This post was originally written for Rewire, the cool, younger sister of Twin Cities Public Television. Read it here.
“How is dying ever acceptable? The only way it is—is we as human beings live for something bigger than ourselves.”
We all experience death and dying. With modern advancements in technology however, we have been fortunately able to prolong people’s lives well beyond our ancestors. We’re equipped with vaccines, medications, surgeries and more to handle—or at least address—every corporeal problem that comes our way. We trust the doctors, physicians and nurses who have spent years of their lives studying to fix problems, cure diseases and help people live longer. They are the ones with the answers. They give us hope for miracles. But what happens when disease or old age wins? What happens when our time is running out? Educated in a culture that identifies death as failure, our doctors have found themselves distant and untrained in communicating the best options for patients’ end of life care. In FRONTLINE’s latest documentary, Being Mortal, filmmakers shadow surgeon and best-selling author, Atul Gawande, as he addresses situations most pivotal for patients and doctors: how to talk about death. Following three terminally ill patients throughout various treatments, FRONTLINE’sBeing Mortal illustrates the challenges, opportunities and responsibilities of communicating end of life care properly and being realistic about mortality.
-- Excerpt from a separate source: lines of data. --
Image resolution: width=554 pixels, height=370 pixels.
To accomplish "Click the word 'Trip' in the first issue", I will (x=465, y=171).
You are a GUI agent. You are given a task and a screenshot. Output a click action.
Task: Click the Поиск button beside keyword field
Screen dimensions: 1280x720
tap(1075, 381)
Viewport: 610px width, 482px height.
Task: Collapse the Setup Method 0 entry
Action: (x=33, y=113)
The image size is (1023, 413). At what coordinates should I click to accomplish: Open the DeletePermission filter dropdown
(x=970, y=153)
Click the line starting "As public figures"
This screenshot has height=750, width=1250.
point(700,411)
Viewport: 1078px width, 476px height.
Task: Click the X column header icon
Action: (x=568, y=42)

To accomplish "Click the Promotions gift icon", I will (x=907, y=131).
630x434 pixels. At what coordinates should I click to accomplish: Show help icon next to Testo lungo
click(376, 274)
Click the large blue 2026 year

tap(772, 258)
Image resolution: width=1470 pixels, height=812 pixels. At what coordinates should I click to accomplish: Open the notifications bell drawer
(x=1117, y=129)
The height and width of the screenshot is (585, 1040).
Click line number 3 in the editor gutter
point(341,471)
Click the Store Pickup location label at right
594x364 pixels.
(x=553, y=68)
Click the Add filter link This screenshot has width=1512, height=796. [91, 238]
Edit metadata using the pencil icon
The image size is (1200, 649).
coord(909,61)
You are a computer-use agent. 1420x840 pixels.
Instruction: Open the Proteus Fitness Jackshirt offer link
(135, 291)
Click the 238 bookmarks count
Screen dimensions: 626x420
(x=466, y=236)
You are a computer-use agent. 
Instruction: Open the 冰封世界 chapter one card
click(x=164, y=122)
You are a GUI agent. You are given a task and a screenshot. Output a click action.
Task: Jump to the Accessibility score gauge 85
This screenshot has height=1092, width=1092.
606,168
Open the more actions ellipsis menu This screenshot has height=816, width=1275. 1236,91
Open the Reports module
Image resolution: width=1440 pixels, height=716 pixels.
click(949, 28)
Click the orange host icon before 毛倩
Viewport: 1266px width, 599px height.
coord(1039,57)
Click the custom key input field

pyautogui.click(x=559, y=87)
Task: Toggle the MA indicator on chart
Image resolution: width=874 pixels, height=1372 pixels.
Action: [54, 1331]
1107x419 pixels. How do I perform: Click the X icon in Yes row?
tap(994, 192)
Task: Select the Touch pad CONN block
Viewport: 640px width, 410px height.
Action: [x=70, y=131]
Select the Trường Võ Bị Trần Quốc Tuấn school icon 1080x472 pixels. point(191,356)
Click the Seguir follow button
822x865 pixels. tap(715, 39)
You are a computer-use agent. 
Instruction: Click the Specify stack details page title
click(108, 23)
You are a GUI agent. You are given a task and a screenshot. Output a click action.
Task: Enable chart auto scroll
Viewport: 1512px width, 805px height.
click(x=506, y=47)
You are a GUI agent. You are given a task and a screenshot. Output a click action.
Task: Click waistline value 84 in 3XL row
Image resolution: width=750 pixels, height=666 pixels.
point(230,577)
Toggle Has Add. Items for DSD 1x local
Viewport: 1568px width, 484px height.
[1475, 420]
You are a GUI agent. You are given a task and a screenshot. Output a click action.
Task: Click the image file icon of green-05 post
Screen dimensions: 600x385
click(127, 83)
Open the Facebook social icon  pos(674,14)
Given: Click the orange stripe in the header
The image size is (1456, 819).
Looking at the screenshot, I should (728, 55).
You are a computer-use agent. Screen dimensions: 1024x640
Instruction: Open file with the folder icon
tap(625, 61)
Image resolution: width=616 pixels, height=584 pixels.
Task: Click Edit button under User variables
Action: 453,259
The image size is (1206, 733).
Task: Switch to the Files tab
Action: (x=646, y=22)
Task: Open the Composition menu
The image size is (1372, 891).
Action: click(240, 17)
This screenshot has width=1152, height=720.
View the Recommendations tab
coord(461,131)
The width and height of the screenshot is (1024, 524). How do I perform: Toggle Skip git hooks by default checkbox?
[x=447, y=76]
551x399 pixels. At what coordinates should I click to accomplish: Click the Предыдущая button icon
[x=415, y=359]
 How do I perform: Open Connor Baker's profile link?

In the documentary, we find one patient misunderstanding the reality of her disease, mistakenly planning a trip with her granddaughter to Disneyland because doctors hadn’t informed her that she wouldn’t be able to leave the hospital. Another patient with brain cancer chooses ineffectual treatment, hoping for a miracle rather than embracing his remaining days left with his wife. These are not uncommon reactions to dying. When faced with adverse circumstances, humans—including doctors—tend to be optimistic. If there’s even a small chance of prolonging life, we will sacrifice something now in the hopes of having a little more time later. Although Gawande recognizes this behavior as valid, he argues that it is more responsible for those in the position of power to clearly identify a person’s options when faced with death. It becomes more valuable for patients and their families to be able to prioritize final days rather than pursuing treatments that cause more harm than relief.
“People have priorities besides just living longer. You have to ask what those priorities are.”
Although the show focuses on terminally ill patients in hospitals, there is more to be said of end of life care for the aging. Gawande’s book, which the documentary is based on (Being Mortal: Medicine and What Matters in the End, A.K.A. the “What’s What” to talk about in aging services meetings), highlights these opportunities for end of life conversations with America’s soon-to-be largest population group. The book provides the history of person-directed care and strategies to allow people to live out the rest of their lives as independently and as happily as possible. Gawande’s inspiring approach to end of life care isn’t singular. Prioritizing personal choice and being sensible about the reality of our situations is how healthy adults typically live. That shouldn’t change as we age or encounter terminal illness. Whatshould change is society’s limited ability to talk about death and dying. FRONTLINE and Gawande have started the conversation. It’s necessary that we do too.